Mémoires des Archéologues et des Sites Archéologiques, le consortium MASA au service de la communauté archéologique
MASA est l’un des consortiums de la Très grande infrastructure de recherche (TGIR) Huma-Num, animé par dix partenaires interinstitutionnels parmi lesquels les Maisons des Sciences de l’Homme (MSH) jouent un rôle fondamental. Il est né du besoin impérieux de sauvegarder les archives des archéologues et des sites archéologiques.
Dans une première phase (2013-2016), les compétences des partenaires du consortium ont été mobilisées pour le traitement — de la numérisation à la publication — de corpus d’archives et de données archéologiques. Des preuves de concept, établies à partir de ces terrains expérimentaux, sont destinées à faire la démonstration du partage et de l’interopérabilité des données. La deuxième phase qui vient de s’achever (2017-2020) a consisté à réunir ces briques pour constituer un écosystème numérique selon le cycle de vie des données, conforme aux principes FAIR (Facile à trouver, Accessible, Interopérable, Réutilisable). L’objectif de la troisième étape qui s’ouvre maintenant est la diffusion des outils et des bonnes pratiques auprès de la communauté archéologique.
Le consortium est fondé sur des constats en grande partie partagés avec d’autres disciplines des sciences humaines et sociales. Tout d’abord, celui inhérent à la discipline elle-même : la fouille archéologique est, par définition, en grande partie destructrice de son propre objet d’étude. L’expérience n’étant pas renouvelable, l’enregistrement des données sur le terrain constitue, avec l’ensemble du matériel recueilli, des archives de fouilles irremplaçables, qualifiables de données primaires. Le deuxième constat porte sur la constitution de cette documentation qui donne lieu à des fonds d’archives identifiables à partir d’une personne ou d’un site. Ensuite, vient la nature des cahiers de fouilles, construits sous des formes plus ou moins structurées, du journal de bord relatant le récit des découvertes au système d’information selon des unités d’enregistrement formalisées. Finalement, le constat principal est celui d’une formidable hétérogénéité, elle-même porteuse d’informations.
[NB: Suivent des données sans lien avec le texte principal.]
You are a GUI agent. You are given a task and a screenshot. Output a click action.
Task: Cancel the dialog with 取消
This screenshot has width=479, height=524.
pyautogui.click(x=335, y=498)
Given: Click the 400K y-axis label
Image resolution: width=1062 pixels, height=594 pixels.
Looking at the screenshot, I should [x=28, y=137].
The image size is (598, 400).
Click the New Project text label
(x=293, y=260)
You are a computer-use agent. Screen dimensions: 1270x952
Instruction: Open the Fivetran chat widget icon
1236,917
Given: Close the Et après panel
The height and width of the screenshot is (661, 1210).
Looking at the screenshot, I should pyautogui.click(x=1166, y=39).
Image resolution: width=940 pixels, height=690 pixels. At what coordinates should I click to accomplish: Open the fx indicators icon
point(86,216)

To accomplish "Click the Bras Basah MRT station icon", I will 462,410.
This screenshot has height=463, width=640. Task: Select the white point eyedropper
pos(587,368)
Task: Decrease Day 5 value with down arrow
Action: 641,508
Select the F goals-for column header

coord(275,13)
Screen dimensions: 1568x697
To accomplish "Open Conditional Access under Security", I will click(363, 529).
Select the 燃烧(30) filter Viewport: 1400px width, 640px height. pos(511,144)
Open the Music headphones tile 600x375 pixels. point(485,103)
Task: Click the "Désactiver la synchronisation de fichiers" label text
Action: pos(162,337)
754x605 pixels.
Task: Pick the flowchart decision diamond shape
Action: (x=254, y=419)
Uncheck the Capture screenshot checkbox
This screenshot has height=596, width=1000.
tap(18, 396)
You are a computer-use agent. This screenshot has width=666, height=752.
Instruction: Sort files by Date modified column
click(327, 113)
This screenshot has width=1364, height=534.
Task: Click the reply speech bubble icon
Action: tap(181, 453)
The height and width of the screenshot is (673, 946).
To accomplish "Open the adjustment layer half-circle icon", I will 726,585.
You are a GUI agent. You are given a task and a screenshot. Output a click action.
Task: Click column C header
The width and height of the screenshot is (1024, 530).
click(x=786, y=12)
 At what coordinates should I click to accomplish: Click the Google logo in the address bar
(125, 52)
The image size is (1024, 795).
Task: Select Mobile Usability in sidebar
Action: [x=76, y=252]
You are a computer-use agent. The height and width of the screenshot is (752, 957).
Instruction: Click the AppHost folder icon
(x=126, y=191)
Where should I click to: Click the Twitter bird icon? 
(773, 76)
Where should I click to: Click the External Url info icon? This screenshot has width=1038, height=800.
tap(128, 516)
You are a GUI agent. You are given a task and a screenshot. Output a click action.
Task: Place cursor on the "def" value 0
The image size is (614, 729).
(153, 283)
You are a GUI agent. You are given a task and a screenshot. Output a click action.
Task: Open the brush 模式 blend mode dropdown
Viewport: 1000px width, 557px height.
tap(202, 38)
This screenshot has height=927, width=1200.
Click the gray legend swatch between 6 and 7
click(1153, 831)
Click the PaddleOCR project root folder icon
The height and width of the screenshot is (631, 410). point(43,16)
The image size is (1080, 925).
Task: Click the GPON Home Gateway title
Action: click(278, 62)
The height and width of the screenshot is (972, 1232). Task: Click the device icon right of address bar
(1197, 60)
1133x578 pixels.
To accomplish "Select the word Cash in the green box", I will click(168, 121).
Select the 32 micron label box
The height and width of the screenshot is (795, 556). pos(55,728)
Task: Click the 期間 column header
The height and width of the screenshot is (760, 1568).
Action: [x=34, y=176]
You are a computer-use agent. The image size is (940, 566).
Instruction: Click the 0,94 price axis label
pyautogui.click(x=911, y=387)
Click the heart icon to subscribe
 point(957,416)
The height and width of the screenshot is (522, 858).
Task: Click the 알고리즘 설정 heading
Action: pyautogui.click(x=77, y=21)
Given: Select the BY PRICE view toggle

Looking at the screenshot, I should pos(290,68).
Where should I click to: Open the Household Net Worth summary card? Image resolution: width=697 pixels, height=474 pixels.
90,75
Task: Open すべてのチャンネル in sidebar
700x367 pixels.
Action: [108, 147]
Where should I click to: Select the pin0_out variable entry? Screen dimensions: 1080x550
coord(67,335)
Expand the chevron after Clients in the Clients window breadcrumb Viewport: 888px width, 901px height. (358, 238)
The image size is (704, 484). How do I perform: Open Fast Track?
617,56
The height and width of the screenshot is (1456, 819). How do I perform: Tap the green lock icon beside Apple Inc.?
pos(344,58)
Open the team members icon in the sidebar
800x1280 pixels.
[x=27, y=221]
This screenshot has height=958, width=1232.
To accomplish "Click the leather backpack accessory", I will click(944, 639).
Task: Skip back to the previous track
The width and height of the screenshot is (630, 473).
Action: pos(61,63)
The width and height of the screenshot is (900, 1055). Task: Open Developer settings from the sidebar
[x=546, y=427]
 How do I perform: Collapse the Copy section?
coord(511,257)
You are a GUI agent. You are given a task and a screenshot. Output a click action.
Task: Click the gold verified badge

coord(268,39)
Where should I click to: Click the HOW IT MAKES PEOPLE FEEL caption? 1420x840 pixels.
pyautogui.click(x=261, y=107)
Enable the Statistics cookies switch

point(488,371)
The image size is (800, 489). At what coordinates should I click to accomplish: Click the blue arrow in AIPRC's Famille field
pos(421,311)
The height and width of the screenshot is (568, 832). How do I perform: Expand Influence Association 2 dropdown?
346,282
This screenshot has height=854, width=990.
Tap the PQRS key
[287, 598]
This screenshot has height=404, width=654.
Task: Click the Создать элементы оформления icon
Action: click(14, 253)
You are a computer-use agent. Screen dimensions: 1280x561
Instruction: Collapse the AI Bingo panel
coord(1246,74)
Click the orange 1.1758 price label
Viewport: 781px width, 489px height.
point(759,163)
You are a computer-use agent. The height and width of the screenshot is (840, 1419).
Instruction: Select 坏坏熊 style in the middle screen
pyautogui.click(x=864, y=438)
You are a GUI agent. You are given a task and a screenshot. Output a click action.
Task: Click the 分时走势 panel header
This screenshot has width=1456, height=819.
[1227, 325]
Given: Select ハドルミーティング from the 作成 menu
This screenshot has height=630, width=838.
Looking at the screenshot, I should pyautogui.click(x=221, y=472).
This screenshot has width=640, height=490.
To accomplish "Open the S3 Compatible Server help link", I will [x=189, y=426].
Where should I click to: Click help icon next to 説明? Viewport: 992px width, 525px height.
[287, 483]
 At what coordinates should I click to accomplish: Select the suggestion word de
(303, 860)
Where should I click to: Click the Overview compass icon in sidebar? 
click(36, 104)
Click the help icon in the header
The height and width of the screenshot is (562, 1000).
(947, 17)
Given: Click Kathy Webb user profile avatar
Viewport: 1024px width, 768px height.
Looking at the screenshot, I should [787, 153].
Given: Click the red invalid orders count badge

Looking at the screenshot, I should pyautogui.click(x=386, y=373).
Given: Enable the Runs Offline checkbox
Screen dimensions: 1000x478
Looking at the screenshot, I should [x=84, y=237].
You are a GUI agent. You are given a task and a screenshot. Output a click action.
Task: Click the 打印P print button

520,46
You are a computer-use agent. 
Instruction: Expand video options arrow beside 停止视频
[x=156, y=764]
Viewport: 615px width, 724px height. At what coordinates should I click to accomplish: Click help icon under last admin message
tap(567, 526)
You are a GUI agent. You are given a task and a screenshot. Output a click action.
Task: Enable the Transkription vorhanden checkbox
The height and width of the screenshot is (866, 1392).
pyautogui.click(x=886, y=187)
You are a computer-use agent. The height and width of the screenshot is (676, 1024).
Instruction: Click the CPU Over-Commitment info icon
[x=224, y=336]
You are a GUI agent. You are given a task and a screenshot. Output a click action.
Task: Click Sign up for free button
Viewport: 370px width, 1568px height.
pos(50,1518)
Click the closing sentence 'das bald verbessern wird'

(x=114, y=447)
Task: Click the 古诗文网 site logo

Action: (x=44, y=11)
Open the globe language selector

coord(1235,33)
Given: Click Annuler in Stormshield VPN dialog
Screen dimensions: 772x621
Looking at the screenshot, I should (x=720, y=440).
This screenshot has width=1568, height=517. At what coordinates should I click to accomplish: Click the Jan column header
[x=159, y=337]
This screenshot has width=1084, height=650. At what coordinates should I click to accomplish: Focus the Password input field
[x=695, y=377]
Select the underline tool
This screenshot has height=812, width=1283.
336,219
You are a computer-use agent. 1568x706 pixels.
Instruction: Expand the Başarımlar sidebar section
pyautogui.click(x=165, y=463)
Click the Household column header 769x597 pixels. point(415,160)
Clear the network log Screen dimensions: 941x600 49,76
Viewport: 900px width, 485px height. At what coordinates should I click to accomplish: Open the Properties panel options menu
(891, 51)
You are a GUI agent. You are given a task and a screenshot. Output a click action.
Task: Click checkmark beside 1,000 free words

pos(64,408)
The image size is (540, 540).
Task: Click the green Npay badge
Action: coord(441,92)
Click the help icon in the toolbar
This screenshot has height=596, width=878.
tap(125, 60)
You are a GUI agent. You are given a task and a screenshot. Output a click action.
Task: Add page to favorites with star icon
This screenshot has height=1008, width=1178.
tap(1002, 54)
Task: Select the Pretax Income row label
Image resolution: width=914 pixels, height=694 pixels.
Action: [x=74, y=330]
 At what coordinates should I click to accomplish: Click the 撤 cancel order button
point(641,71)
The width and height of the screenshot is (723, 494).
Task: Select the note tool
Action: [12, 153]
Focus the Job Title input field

Elle concerne aussi bien la nature des archives (textes, photographies, plans, relevés, croquis, mesures...), que leurs formats (papier ou numérique), ou encore la structure de l’information (récit, systèmes d’information). Les étapes successives de l’informatisation, rythmée par l’accessibilité à de nouveaux outils techniques et/ou méthodologiques, ont chacune apporté leur lot de tentatives d’homogénéisation universelle, la plupart avortées ou fort heureusement abandonnées. Ces expériences ont elles-mêmes produit de nouvelles archives nativement numériques (en particulier dans les années 1990-2000) particulièrement hétérogènes par leurs formats, leurs structures, leurs supports. Afin de répondre aux besoins de sauvegarde et de mise à disposition des fonds d’archives, ainsi que d’interconnexions et d’interrogations croisées des jeux de données, les efforts du consortium MASA ont été déployés selon deux axes. Le premier porte sur les bonnes pratiques d’archivage et les plans de gestion de données, qui sont de plus en plus considérés par les agences de financement comme des livrables obligatoires des projets de recherche.Les travaux du second sur l’interopérabilité ont conduit à s’orienter vers le web sémantique.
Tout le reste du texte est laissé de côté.